High Fidelity: Records For Sale
It's one of the great scenes in the book and was shocked when I read it because they hadn't included it in the film. Rob is invited around to an expensive house where a rich woman bent on revenge tries to castrate her husband musically by selling his singles collection off for peanuts. When Rob starts to delve in he realizes it's a collectors dream, a hundred items which he thought he would never see in his life. Rare pressings on original labels, that kind of thing. To buy or not to buy. It's about honour amongst collectors (even if they're shits) and fits in with one of the book's themes about how music has little to do with what you are its who you are.
So it was a revelation to see it on the dvd and its just the lovely funny thing which really does the book pages justice. It even has the well known face of Beverly D'Angelo as the scorned woman. And when you see it the first time you wonder why it wasn't included in the film - it would be one of the scenes people would be talking about when they left the cinema or years later at the pub because its one of those stories any collector has about the one that got away.
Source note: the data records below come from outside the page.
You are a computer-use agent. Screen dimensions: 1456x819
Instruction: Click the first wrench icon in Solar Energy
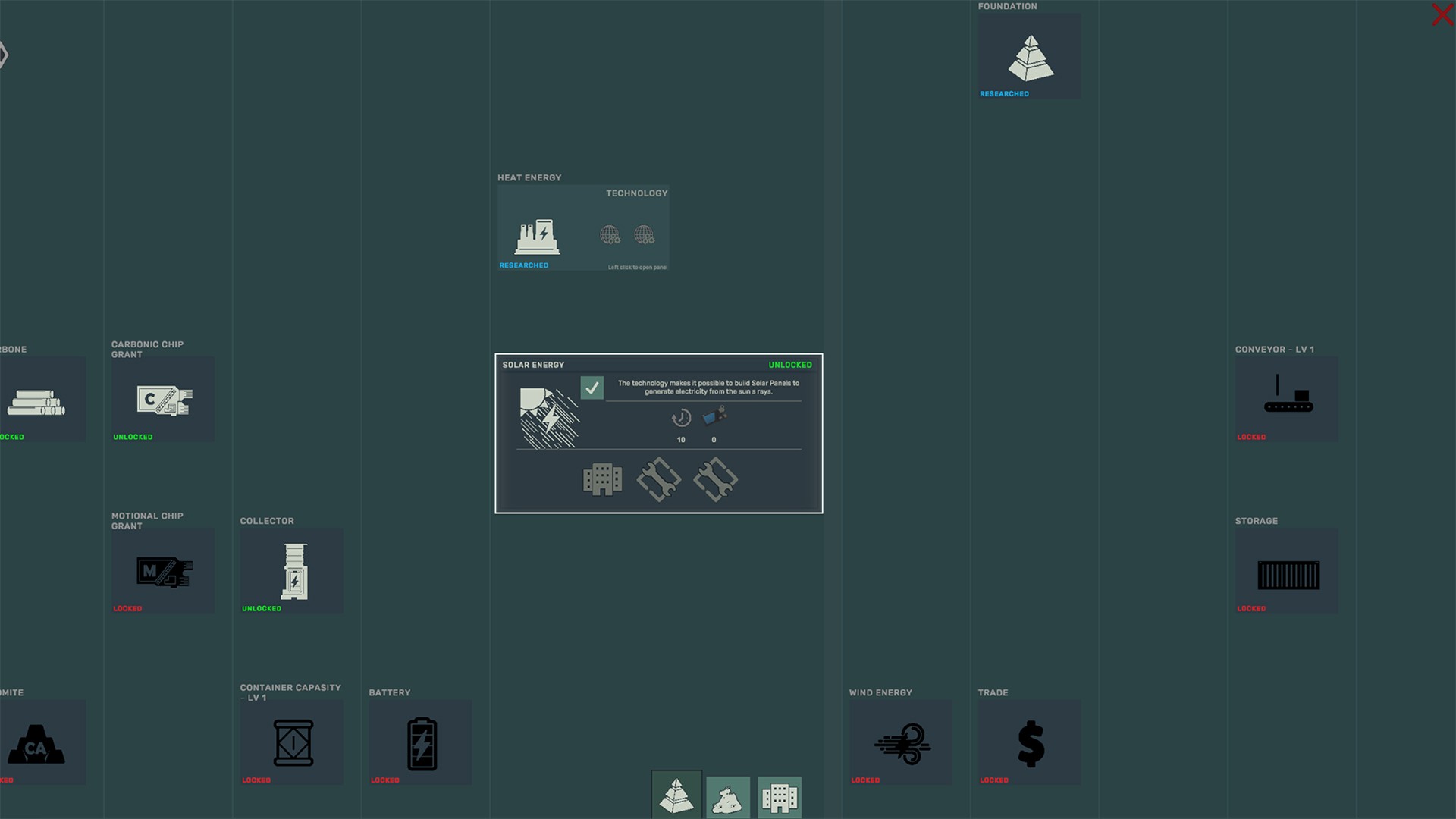658,479
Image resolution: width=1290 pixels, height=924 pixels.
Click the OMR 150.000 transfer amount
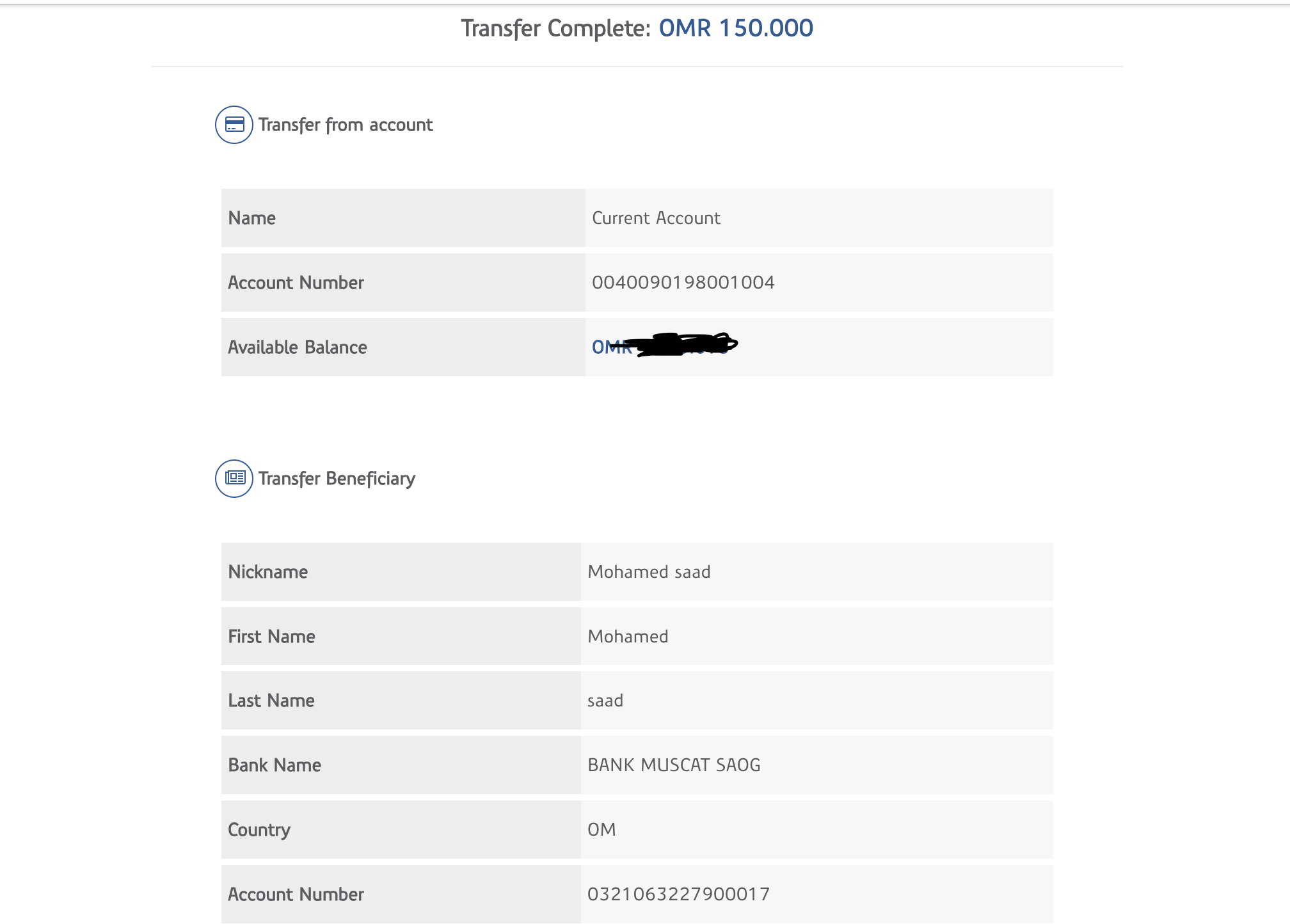click(736, 28)
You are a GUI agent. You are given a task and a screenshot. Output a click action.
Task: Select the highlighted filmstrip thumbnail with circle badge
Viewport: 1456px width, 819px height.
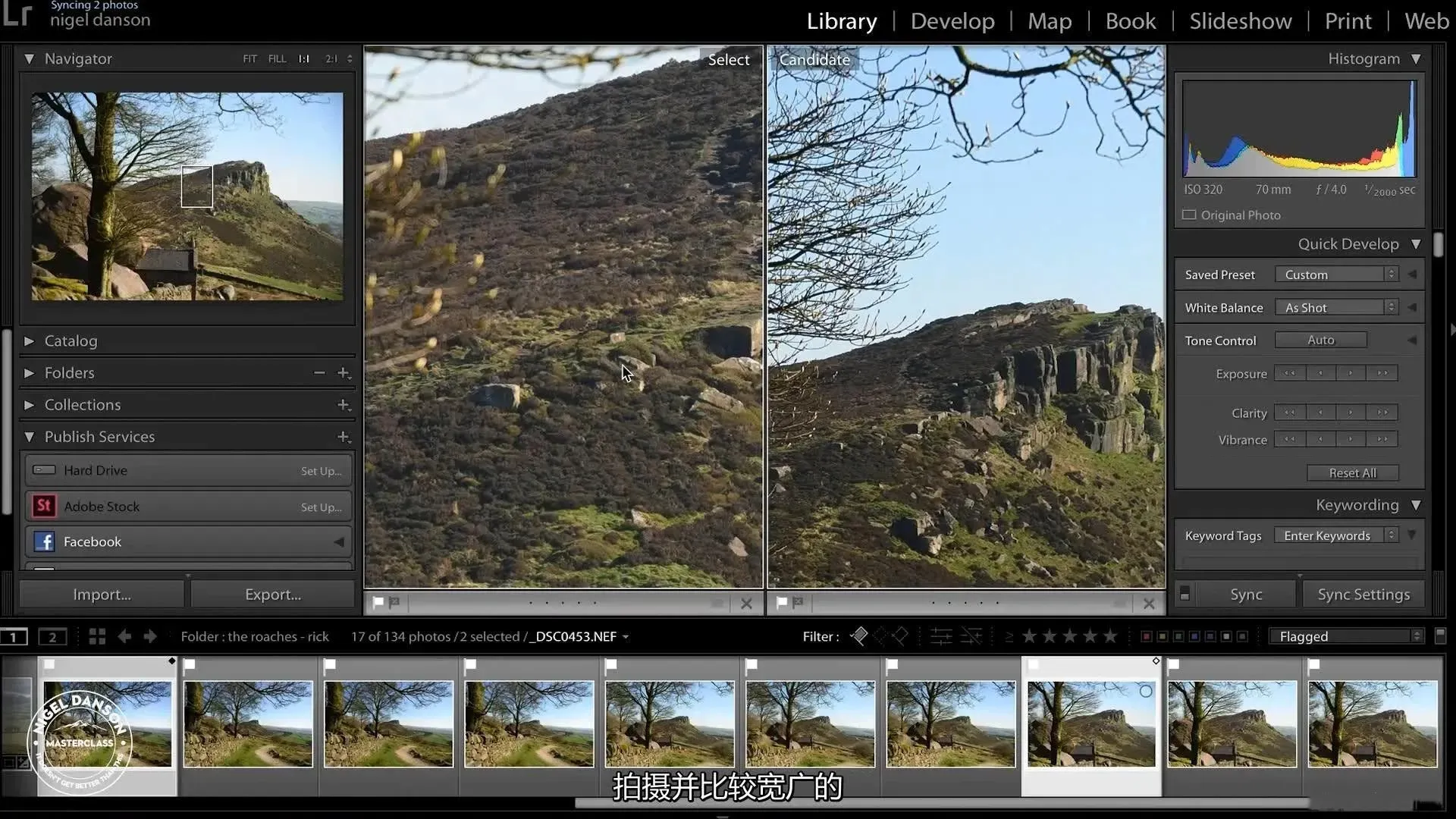point(1090,723)
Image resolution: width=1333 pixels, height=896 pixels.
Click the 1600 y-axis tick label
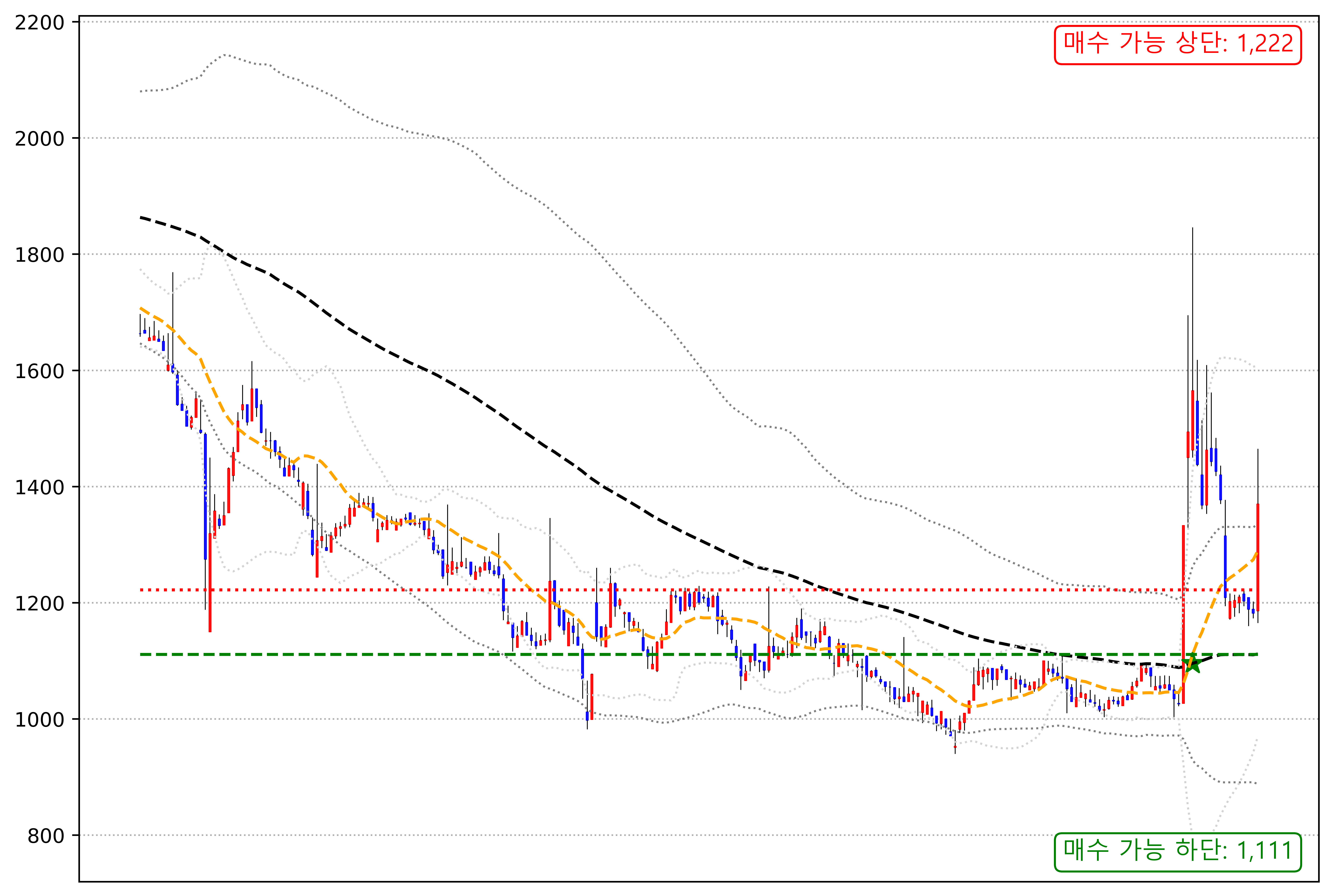39,371
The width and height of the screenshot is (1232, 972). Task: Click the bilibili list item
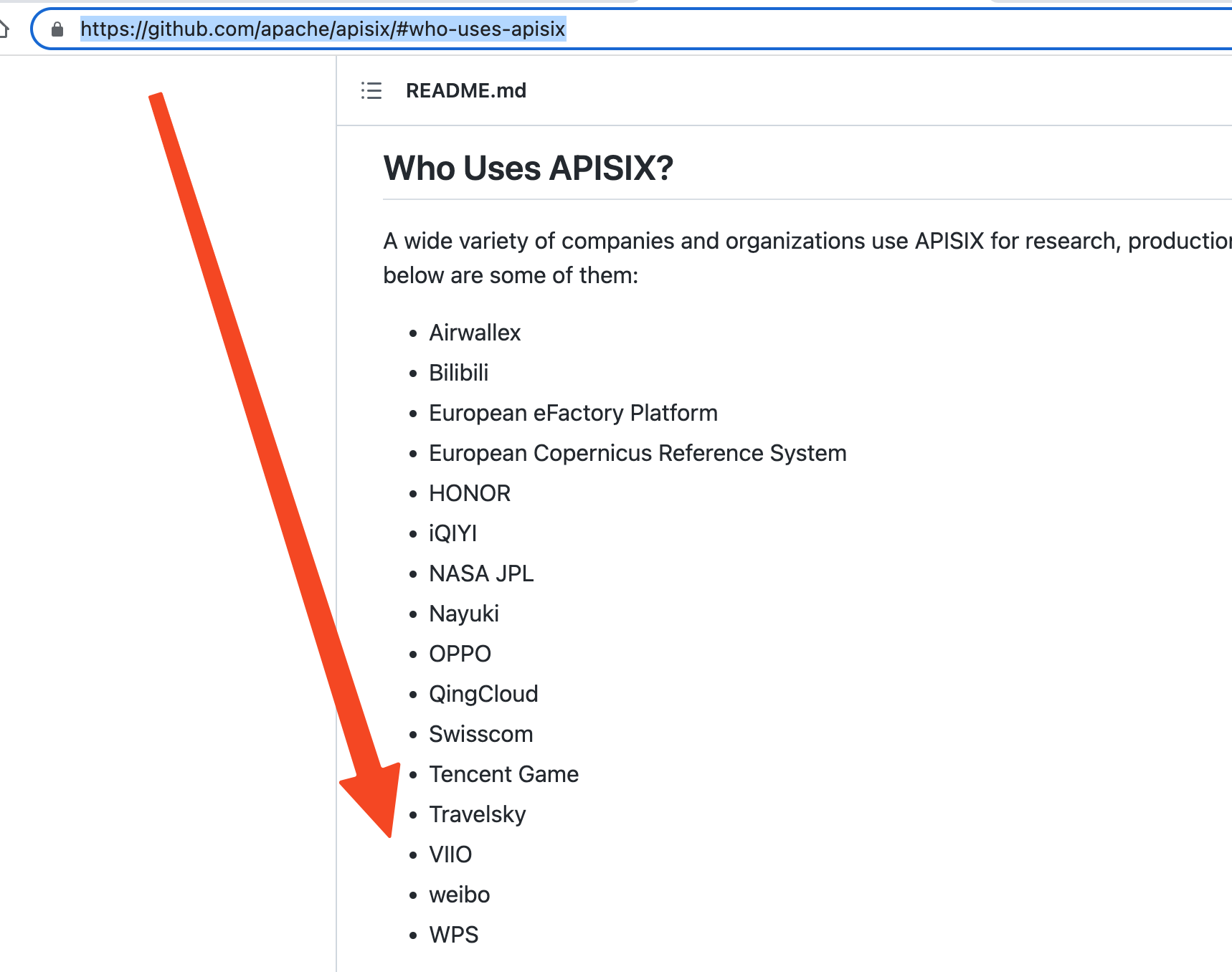(458, 372)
There problem is its four minutes long and to include it in the film would have slowed it to a standstill at just the wrong moment - I think it should gave gone in just after Joan Cusack calls him a 'fucking asshole'. And that would be wrong because the transition from that to Rob's revelations about why Laura broke up with him are perfect. Also it doesn't feel like the rest of the film, which takes place in roughly the one neighbourhood and for the tone of the film it's important to maintain that mood. Also it doesn't make any sense - right the way through we hear that Rob has no money and suddenly he can pull £1100 out to buy the singles - it's a capital investment but were are you getting it from? Laura's loan? Isn't that spent already?
All of which said it does have a delicious ending. He talks D'Angelo into selling him an Otis Reading for $50. She asks him if he saw The Sex Pistols (original pressing of God Save The Queen). He says he did. 'It's free ...' She says and we cut away. We never find out how scrupulous Rob actually is ... What would you do?